We bet Roger Goodell, the NFL commissioner, is glad he didn't have to negotiate a salary cap for the $44.2 million he received in compensation in 2012.

© Eric Thayer/Reuters/Corbis

In major league sports, money talks, and it surely screams the loudest in the NFL. With 2012 annual revenue of $9.5 billion, the NFL is the most lucrative sport in the world, blowing away Major League Baseball, the Premier League, the NBA and even NASCAR [source: Isidore].

While the league makes oodles of cash, so do its players. Still, the NFL and the union representing the league's players have rules to keep the money in check. In 1994, both sides agreed to institute a so-called salary cap. The idea was to keep player salaries from increasing at the rate they were at the time.

The salary cap refers to a set amount of money that each of the NFL's 32 teams is allowed to spend on player salaries for any given league year. When the league introduced the cap in 1994, it was set at $34 million. By 2014, the cap had soared to $133 million, a $10 million increase over 2013. The salary cap only applies to players, not coaches, trainers or other personnel. Each season all teams combined must spend on average 95 percent of the cap or more on salaries. If the league doesn't reach this limit, it must pay the players the remaining amount [sources: Brooke, Lackner].

In the early days, the NFL's salary cap was based off its gross revenue, which included money earned from national television contracts, ticket sales and merchandise sales.
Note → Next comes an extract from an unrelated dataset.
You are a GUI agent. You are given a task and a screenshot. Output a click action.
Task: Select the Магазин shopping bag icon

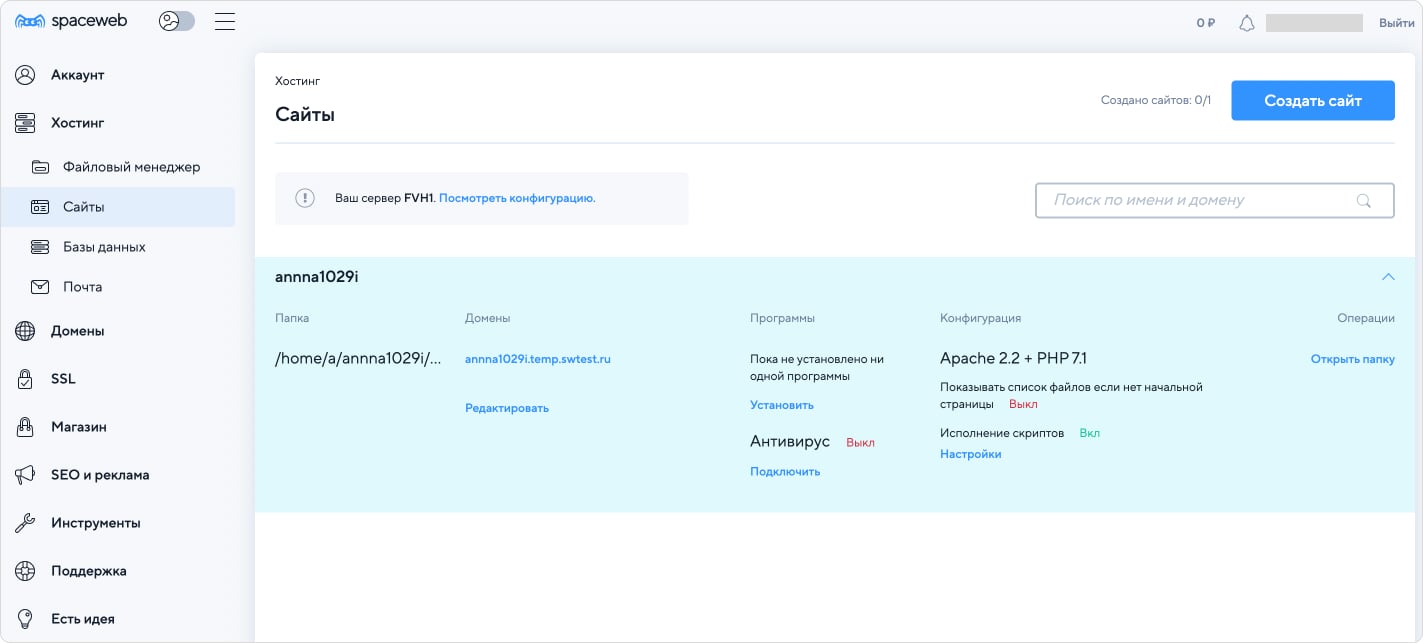pos(24,426)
In 2006, the cap included such things as naming rights for stadiums, sales of premium seats and local advertising. As of 2014, the cap includes all streams of revenue. The calculation is based on a complicated formula, which often changes with each collective bargaining agreement between the players and the league. Teams must comply with the cap before the first day of the league year [sources: Brooke, Lackner , La Canfora].